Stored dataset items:
__________________________________________________

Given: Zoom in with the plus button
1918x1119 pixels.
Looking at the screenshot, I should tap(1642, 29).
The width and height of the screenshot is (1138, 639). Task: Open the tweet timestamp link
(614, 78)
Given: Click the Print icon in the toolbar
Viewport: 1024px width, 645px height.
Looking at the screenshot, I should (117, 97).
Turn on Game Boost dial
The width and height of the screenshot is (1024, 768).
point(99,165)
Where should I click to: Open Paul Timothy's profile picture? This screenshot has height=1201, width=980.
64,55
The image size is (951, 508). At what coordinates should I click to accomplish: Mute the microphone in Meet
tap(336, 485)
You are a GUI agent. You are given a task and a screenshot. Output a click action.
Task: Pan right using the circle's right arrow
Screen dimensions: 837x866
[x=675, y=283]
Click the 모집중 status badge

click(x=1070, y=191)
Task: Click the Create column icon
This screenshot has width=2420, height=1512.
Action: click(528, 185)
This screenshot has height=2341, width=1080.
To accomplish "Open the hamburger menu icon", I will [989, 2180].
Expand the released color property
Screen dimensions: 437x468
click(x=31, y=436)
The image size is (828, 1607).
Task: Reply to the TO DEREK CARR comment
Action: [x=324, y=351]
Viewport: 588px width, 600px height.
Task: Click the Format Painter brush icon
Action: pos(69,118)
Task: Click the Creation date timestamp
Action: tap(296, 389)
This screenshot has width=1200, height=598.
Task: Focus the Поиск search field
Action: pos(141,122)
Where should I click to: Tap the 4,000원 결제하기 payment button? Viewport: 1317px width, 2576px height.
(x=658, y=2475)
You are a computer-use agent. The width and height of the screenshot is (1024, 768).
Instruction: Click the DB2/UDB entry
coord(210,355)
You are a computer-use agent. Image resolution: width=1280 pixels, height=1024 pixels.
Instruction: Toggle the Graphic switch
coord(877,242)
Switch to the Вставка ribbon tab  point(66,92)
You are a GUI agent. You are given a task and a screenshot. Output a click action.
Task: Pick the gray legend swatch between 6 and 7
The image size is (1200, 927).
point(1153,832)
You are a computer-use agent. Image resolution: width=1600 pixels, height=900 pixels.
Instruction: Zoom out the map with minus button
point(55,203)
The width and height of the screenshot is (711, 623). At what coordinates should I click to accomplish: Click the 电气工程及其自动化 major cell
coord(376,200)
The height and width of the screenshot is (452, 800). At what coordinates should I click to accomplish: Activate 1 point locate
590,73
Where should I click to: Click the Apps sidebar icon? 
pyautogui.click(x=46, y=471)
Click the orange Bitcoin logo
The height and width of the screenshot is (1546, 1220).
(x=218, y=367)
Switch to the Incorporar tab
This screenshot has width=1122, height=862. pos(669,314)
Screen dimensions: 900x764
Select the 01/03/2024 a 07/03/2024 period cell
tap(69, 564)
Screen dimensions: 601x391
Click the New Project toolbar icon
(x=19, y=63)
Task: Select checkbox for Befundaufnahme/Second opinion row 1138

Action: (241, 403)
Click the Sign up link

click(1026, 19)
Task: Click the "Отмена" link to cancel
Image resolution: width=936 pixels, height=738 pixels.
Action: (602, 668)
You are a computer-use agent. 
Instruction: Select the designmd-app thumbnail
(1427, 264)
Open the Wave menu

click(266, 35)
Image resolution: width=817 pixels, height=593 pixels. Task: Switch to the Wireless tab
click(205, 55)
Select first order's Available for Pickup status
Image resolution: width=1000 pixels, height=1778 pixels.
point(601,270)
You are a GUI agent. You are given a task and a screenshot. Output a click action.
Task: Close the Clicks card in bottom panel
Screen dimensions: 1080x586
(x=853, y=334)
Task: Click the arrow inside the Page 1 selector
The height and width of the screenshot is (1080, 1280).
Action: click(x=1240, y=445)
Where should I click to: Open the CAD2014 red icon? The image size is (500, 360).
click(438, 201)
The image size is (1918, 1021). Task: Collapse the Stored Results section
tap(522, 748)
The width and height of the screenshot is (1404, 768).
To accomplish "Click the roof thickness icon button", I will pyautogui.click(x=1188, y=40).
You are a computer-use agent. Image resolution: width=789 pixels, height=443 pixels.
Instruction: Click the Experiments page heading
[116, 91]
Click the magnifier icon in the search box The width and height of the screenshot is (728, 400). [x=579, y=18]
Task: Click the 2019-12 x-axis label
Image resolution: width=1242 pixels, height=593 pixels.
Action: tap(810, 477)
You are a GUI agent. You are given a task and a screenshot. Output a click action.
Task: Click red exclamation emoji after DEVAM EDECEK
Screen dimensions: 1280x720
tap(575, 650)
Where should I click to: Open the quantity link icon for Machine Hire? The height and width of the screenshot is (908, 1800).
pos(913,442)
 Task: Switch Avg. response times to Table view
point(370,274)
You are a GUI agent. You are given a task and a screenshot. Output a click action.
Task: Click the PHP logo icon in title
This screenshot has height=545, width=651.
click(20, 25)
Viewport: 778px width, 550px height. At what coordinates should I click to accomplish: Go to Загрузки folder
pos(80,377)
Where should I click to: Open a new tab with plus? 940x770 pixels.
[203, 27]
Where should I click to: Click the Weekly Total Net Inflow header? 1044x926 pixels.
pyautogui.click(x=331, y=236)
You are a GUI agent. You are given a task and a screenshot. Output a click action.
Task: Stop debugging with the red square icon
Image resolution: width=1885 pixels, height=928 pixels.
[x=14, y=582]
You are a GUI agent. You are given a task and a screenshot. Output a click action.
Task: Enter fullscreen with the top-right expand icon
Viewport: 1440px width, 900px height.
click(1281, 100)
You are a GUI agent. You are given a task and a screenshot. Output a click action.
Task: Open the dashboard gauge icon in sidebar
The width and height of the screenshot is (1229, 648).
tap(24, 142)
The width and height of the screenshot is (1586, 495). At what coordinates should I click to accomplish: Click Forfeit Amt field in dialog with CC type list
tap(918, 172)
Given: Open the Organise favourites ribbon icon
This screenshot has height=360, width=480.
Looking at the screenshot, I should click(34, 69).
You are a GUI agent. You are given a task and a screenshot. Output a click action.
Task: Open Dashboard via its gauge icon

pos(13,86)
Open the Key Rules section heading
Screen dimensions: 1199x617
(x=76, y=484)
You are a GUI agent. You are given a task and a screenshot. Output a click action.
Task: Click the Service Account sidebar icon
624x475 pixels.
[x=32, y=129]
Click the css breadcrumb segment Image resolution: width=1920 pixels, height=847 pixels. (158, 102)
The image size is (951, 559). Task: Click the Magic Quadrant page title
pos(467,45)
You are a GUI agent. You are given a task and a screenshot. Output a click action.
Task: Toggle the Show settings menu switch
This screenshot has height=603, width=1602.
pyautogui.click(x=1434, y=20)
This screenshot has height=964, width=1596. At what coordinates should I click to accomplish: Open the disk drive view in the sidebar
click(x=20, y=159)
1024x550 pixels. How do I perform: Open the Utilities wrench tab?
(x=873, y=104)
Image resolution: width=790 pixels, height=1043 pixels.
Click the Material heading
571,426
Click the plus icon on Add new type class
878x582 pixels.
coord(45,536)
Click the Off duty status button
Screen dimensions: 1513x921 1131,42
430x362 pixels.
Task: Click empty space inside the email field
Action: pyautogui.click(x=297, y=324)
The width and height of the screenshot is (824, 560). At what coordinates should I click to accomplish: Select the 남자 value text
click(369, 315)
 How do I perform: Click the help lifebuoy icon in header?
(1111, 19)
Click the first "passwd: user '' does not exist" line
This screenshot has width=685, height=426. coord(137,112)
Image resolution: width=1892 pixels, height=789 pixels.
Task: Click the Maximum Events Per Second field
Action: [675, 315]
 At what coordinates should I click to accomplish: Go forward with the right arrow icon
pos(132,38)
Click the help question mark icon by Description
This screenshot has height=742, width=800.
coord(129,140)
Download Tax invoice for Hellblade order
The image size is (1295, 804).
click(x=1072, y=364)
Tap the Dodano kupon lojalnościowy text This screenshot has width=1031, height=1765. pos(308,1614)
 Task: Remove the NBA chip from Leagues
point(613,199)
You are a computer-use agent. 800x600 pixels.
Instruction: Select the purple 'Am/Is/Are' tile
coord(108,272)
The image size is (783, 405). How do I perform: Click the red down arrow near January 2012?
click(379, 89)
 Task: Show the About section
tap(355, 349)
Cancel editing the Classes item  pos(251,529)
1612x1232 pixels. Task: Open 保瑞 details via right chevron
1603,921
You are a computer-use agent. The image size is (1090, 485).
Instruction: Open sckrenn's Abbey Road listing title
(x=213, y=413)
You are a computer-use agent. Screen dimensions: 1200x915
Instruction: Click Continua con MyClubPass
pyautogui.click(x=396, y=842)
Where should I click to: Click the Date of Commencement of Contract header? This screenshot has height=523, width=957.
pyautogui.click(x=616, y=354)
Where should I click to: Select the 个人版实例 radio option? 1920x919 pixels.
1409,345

__________________________________________________

WHAT THE TASK ASKS:
Look through the entries and give the number of lines containing the word "logo". Add nothing else.

SOLUTION FOR THIS EXERCISE:
2